“Your hospital? ’Tain’t even begun nor planned.”
“Oh, yes, it is planned. From my own experience and from books I can guess what we will need. But there are doctors and nurses coming after a time—There, there, dear. I will stop. I won’t look ahead another step while I’m here. But—it’s coming—all of it!” she finished gayly, as she turned from the doorway and passed down the forlorn little street.

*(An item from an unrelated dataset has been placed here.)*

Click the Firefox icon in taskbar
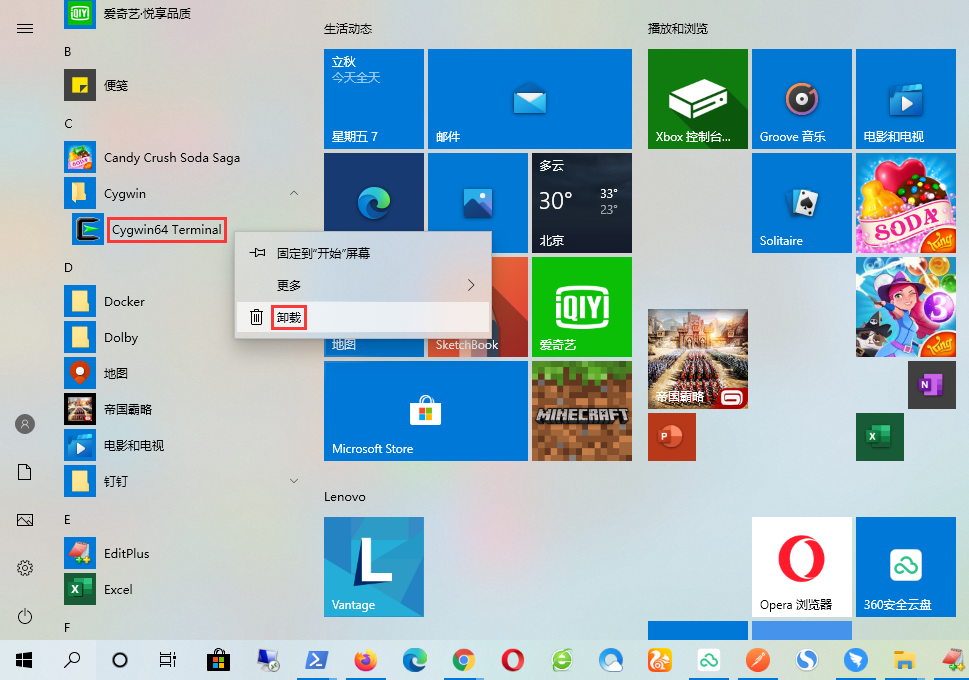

Was it “in the air,” as the Sun Maid protested, that indomitable courage and faith to do and dare, to plan, to begin, and to achieve? Certain it is that in five years from that morning when Kitty Keith had lingered in Mercy’s doorway foretelling the future some, at least, of her prophecies had materialized. Where then had been but two hundred citizens were now more than twenty times that number. The “crowding” had begun; and there followed years upon years of wonderful growth; wherein Gaspar’s cool head and shrewd business tact and ever-deepening purse were always to the fore, at the demand of all who needed either. In an unswerving singleness of purpose, he devoted his energy and his ambition toward making his beloved home, as far as in him lay, the leading home and mart of all the civilized world.
And the Sun Maid walked steadfastly by his side, adding to his efforts and ambitions the sympathy of her great heart and cultured, ever-broadening womanhood.
Thus passed almost a quarter-century of years so full and peaceful that nothing can be written of them save the one word—happy. Yet at the end of this long time, wherein Abel and Mercy had quietly fallen on sleep and “Kit’s little tackers” had grown up to be themselves fathers and mothers, the Sun Maid’s joy was rudely broken.
Not only hers, but many another’s; for a drumbeat echoed through the land, and the sound was as a death-knell.
Kitty looked into her husband’s face and shivered. For the first time in all his memory of her the Unafraid grew timid.
“Oh, Gaspar! War? Civil War! A family quarrel, of all quarrels the most bitter and deadly. God help us!”